In a region dominated by autocrats, Kyrgyzstan is relatively democratic – which results in regular political instability fuelled by a power struggle between various political parties, ethnic divisions and a deadlock over border delimitation with Tajikistan and Uzbekistan. On the international side, the country turned to Russia after years of more balanced international relations.

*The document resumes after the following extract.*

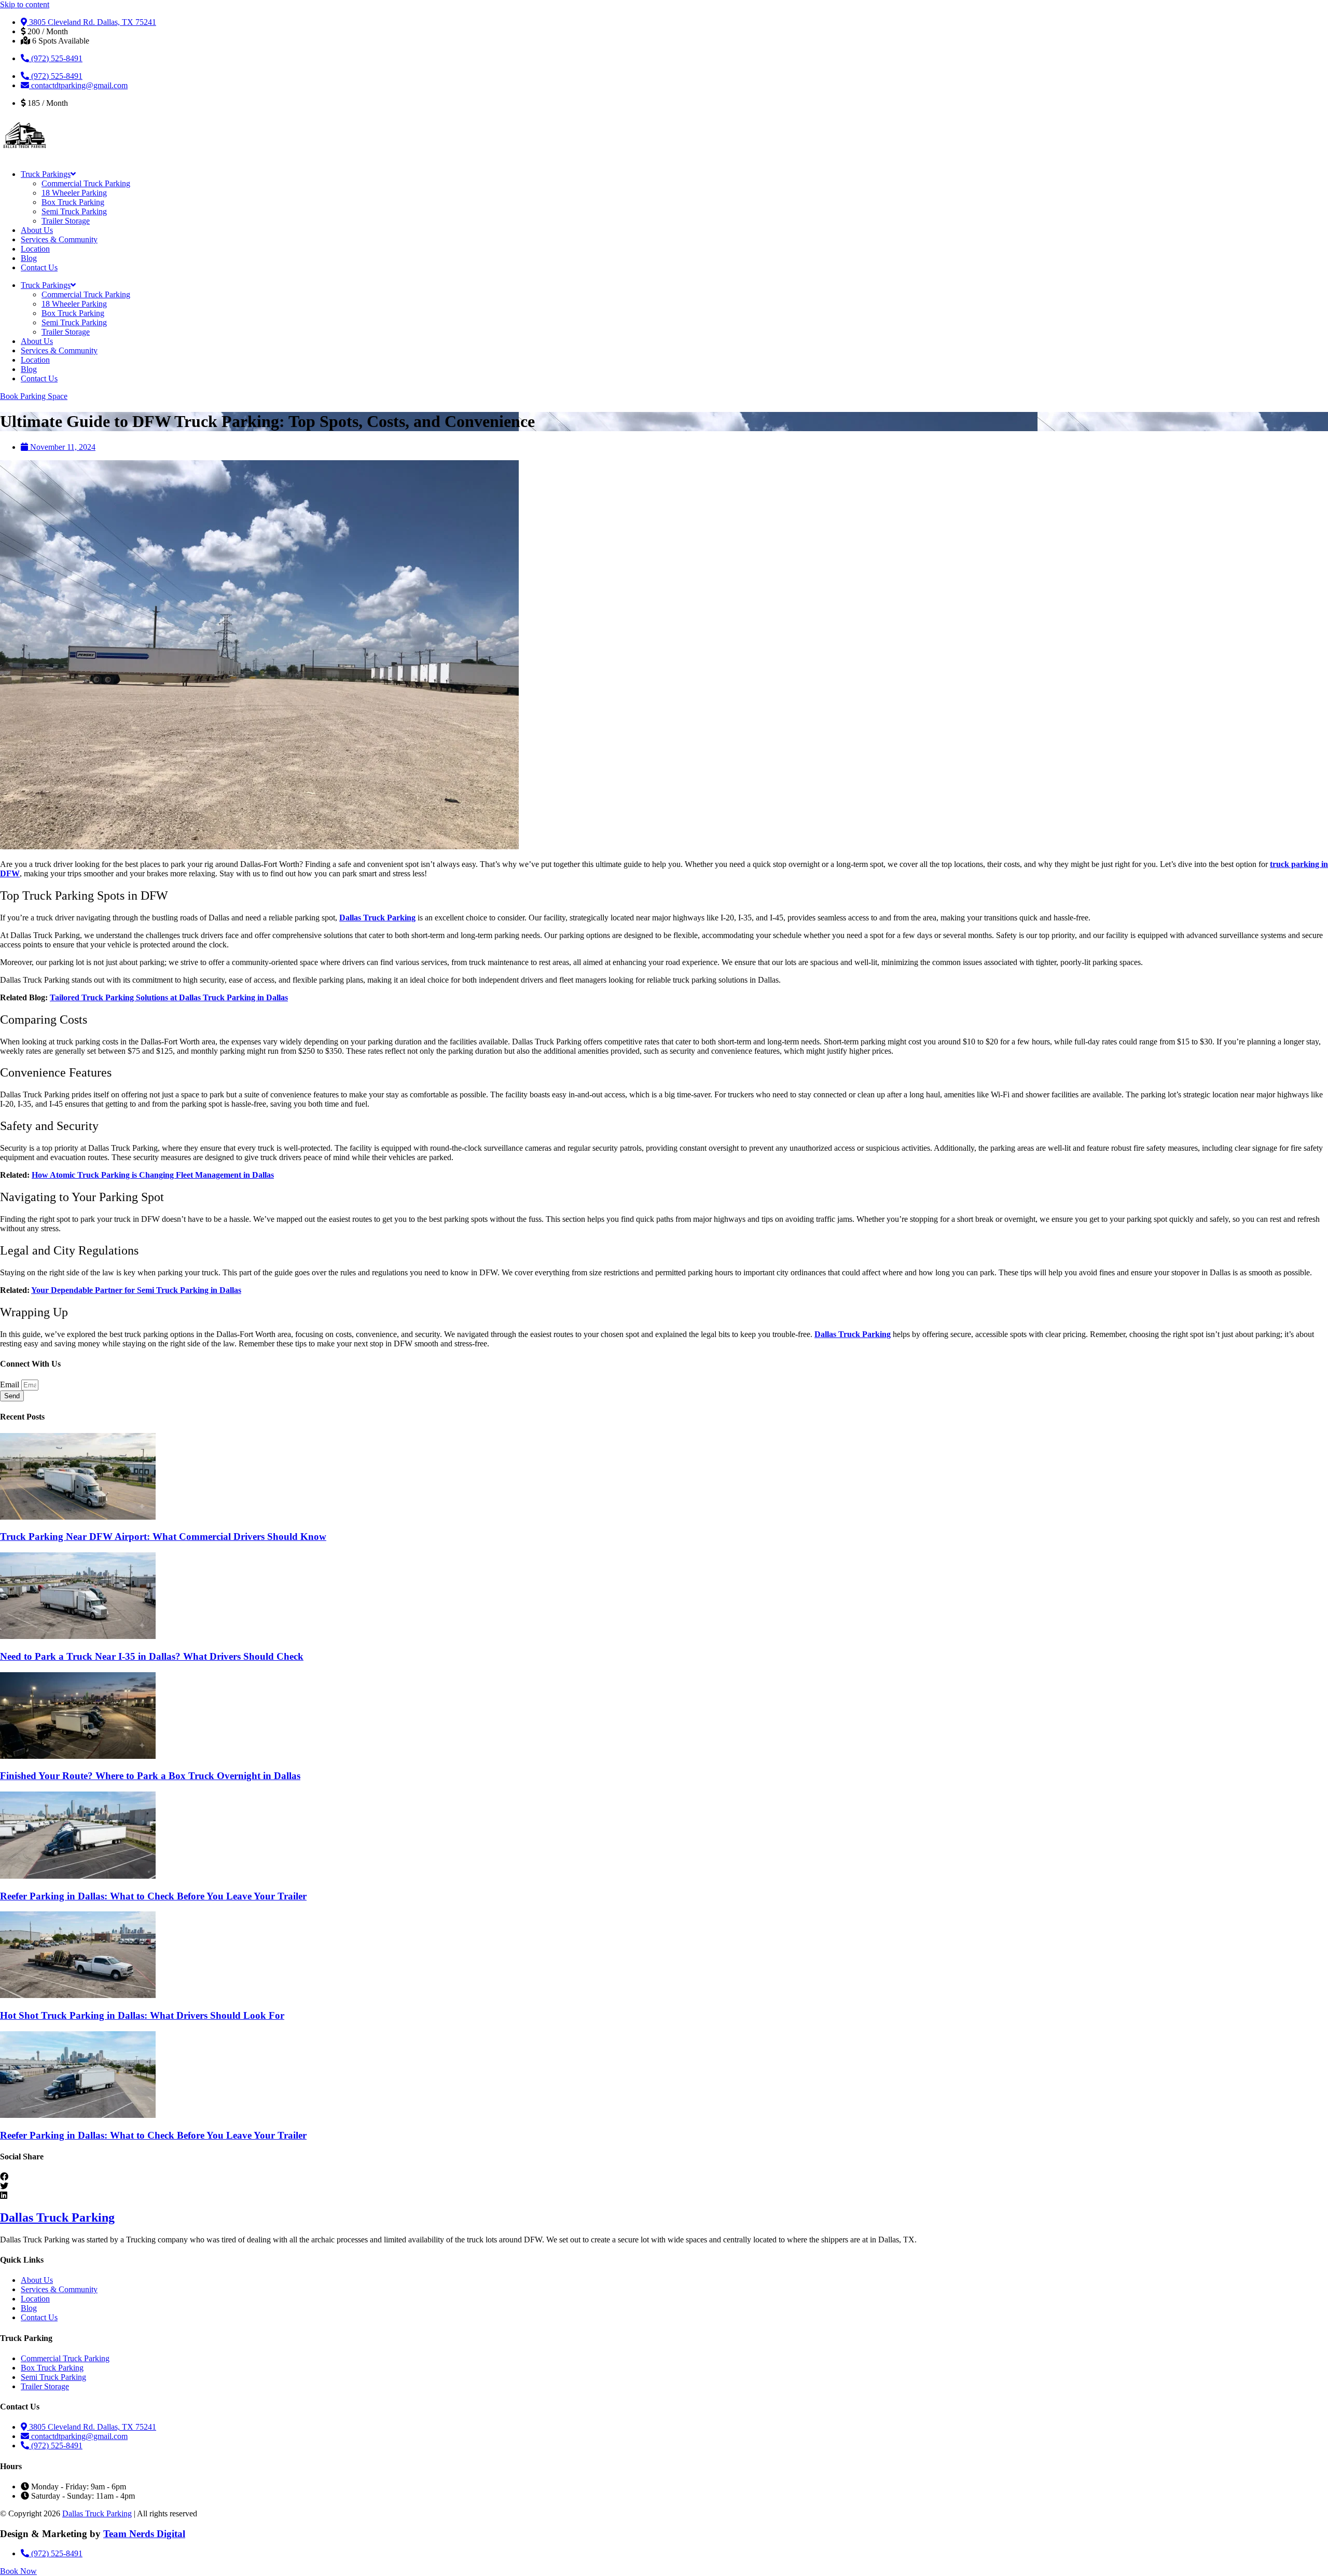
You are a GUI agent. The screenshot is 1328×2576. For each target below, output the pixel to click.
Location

On the economic side, despite good performances under previous IMF programmes, the main macroeconomic indicators have deteriorated. Indeed, the regional economic slowdown hit the country hard. In particular, remittances dropped sharply as did exports of goods to the Commonwealth of Independent States and to a lesser extent gold exports. Even if they are expected to recover slightly as of 2016, the current account is expected to remain in a rather deep deficit in the forthcoming years, partly due to investment-related imports. At the same time, large public external borrowing – driven by investment projects aimed to close critical energy and infrastructure gaps – has significantly increased the level of external debt and to a much lesser extent the debt service ratios as public external borrowings are mainly at concessional terms. Last but not least, non-performing loans in the banking sector have increased, threatening the financial sector’s stability.
Taken into account the continued deterioration of the macroeconomic indicators, Credendo Group decided to downgrade Kyrgyzstan’s MLT political risk classification to category 7 and to go off cover for non-payment and non-transfer risks related to MLT credit transactions.